09 Jan Catholic Iceland
Text & photos by Evan Wing
For Catholics, Iceland is terra ingognita. Overwhelmingly Lutheran for the last several centuries, the nation is now mostly secular, with some regions even beginning to backslide into paganism.
As you drive into Reykjavik, the tallest steeple in the city – Hallgrimskírkja, a brutally iconoclastic Calvinist edifice now used mainly as a concert hall – looms over everything from atop the hill. The Catholic spark would seem, on the surface, to have totally gone out here.
But walk down to the big stone church in the old harbor on the south side of the city, and you'll see signs of life.
Mass at Christ the King is celebrated in the Novus Ordo, but the cathedral parish is anything but loosey-goosey. Habited nuns lead early arrivals in praying the rosary beforehand; the liturgy itself follows the original rubrics, ad orientem and largely in Latin. What isn't spoken in Latin is spoken in Old Norse – hearkening back to the early post-conversion days when the concepts of written language and Latin roots were equally foreign to most Icelanders.
In this regard, the Mass here remains virtually unchanged from how it was celebrated in Iceland for the first time in the year 999 AD. Communicants kneel at a beautiful (if oddly anachronistic) rail of blood-red granite as a choir sings Christmas hymns in a tongue largely unchanged from that of the first settlers of this windswept isle.
Between the two priests present, Confessions are heard in four languages: Icelandic, English, French, and Polish.

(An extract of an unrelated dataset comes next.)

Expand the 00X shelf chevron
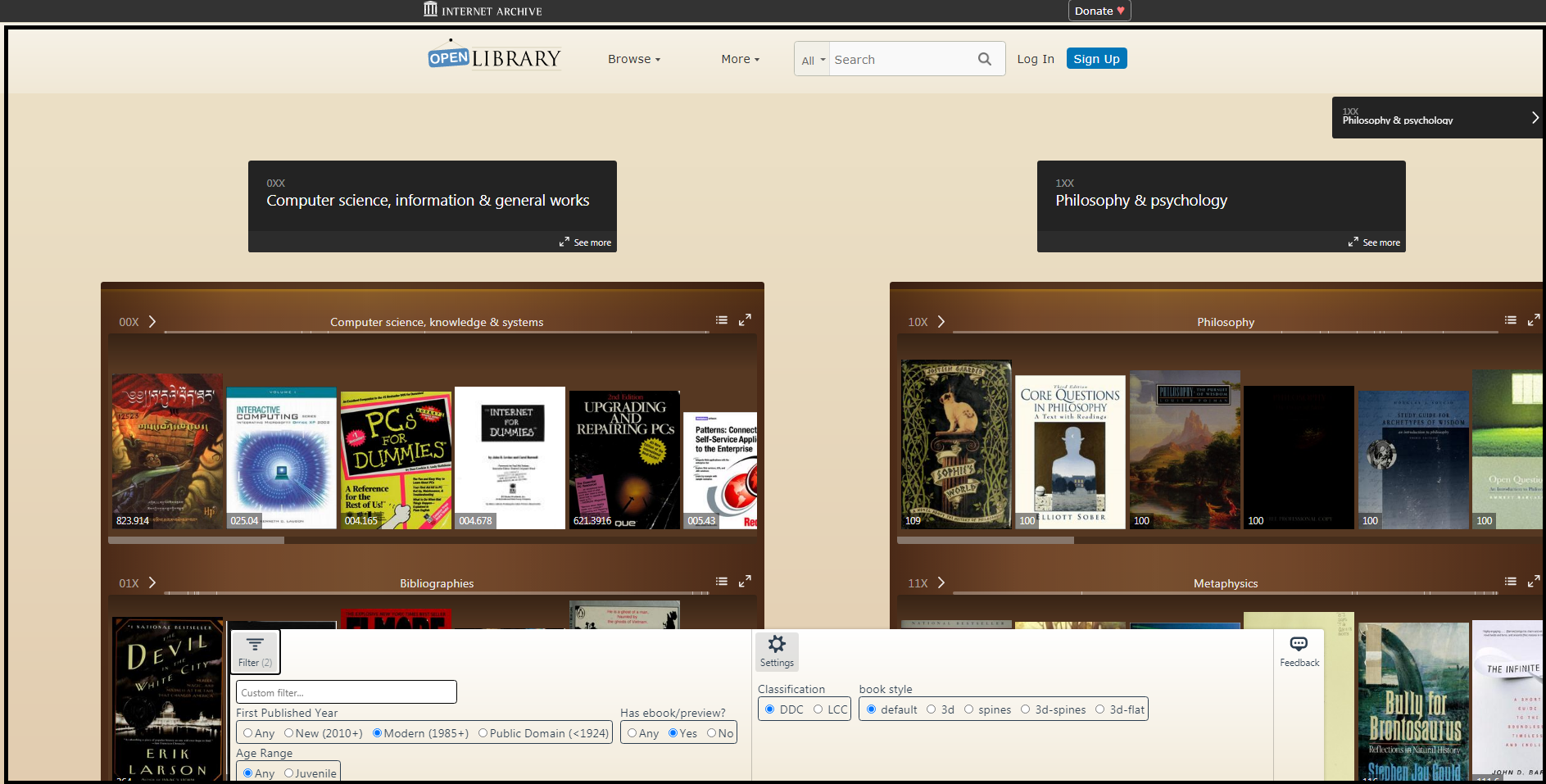1546x784 pixels. [152, 321]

Families and young adults form lines at the dual confessionals; older parishioners use the time to gossip and point at the habits of the bright-eyed, youthful nuns visiting from the north country.
Viking ship, restored.
The priest's homily, in Icelandic and English, compares the Star of Bethlehem to the stars that navigators used to guide the first Christian missionaries to Iceland, bringing the country out of “our pagan darkness”. A grumble rises from the grey-headed peanut gallery in the rear.
Talking with a youngish fellow from Buffalo, New York, afterward, who immigrated after marrying an Icelandic woman two years earlier, I got the scoop on Catholicism in the land of fire and ice: after generations of decline, the Church is making a comeback. Six parishes currently exist, but that number is expected to nearly double in the next five years – largely due to immigration from countries such as Poland, Spain, and Ireland. While secularism defines the laws of the land and paganism brings in the tourists, the Church in Iceland is quietly rebuilding, gathering strength, biding time. The new face of Icelandic Catholicism, for so long a graying, dying breed, is now increasingly young, traditional, and focused on family. The atmosphere at Christ the King was one of eager but stately piety – these people want to change their home, but they're in no hurry.

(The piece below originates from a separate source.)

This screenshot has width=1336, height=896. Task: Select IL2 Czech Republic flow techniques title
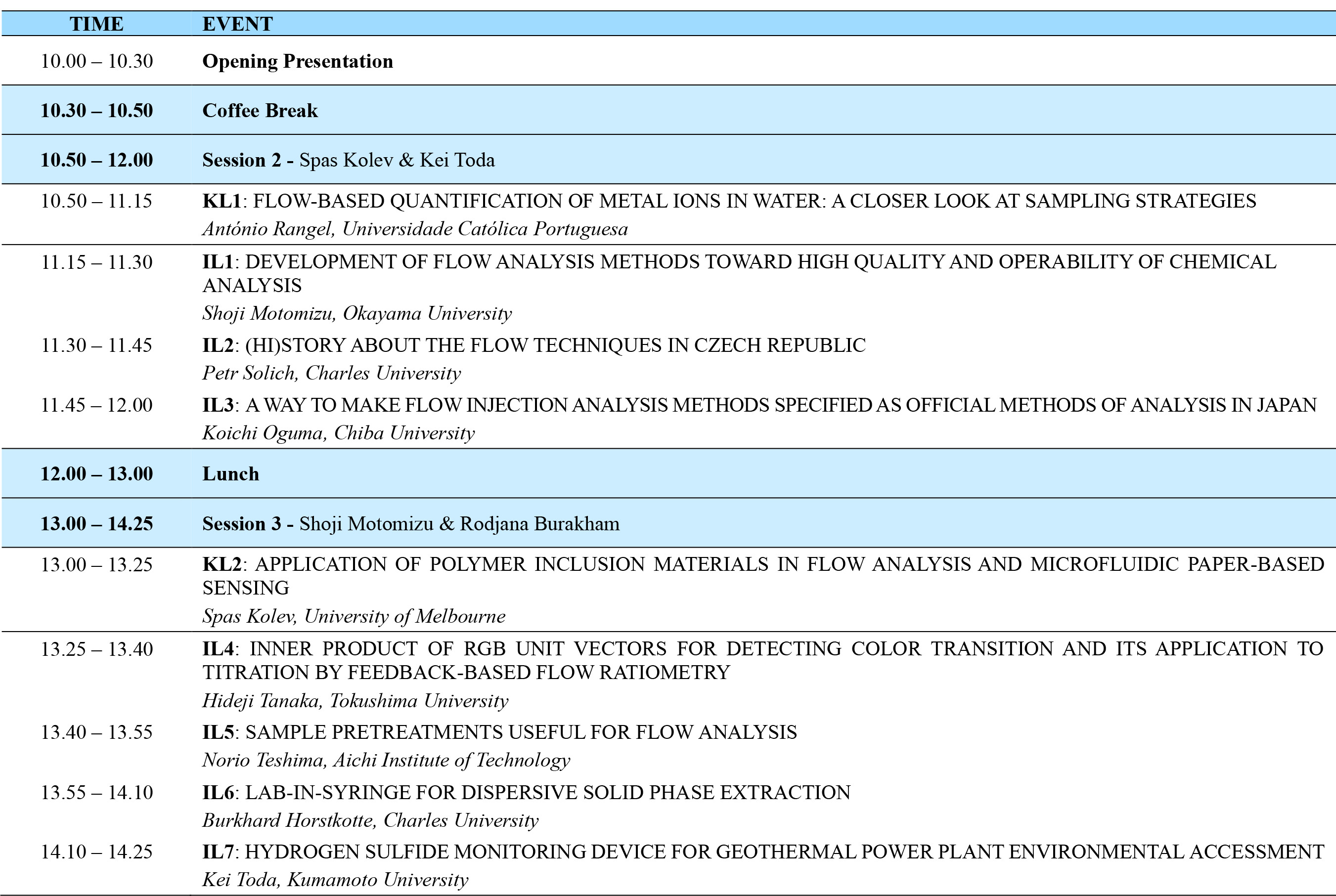click(534, 345)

A big part of Catholicism, after all, is taking your time and doing things right.
The Black Church, outside the village of Buðir. Finished in 1848, it is the oldest wooden church in Iceland. The church is black because its planks are coated with pitch, to keep them from rotting away in the perpetual damp and to better hold the structure together in Iceland's punishing winds. The structure’s history gives some insight into the religious history of Protestant Iceland. The original church, built in the 18th century, belonged to the national Church of Iceland, but at some point it was demolished. When the villagers petitioned the hierarchy to allow them to build a new one they were refused, so a woman from the village sent an appeal directly to the king of Denmark (Iceland was a Danish crown dependency until 1918), who assented. A plaque on the door reads: “This church was erected without the permission of the spiritual fathers”.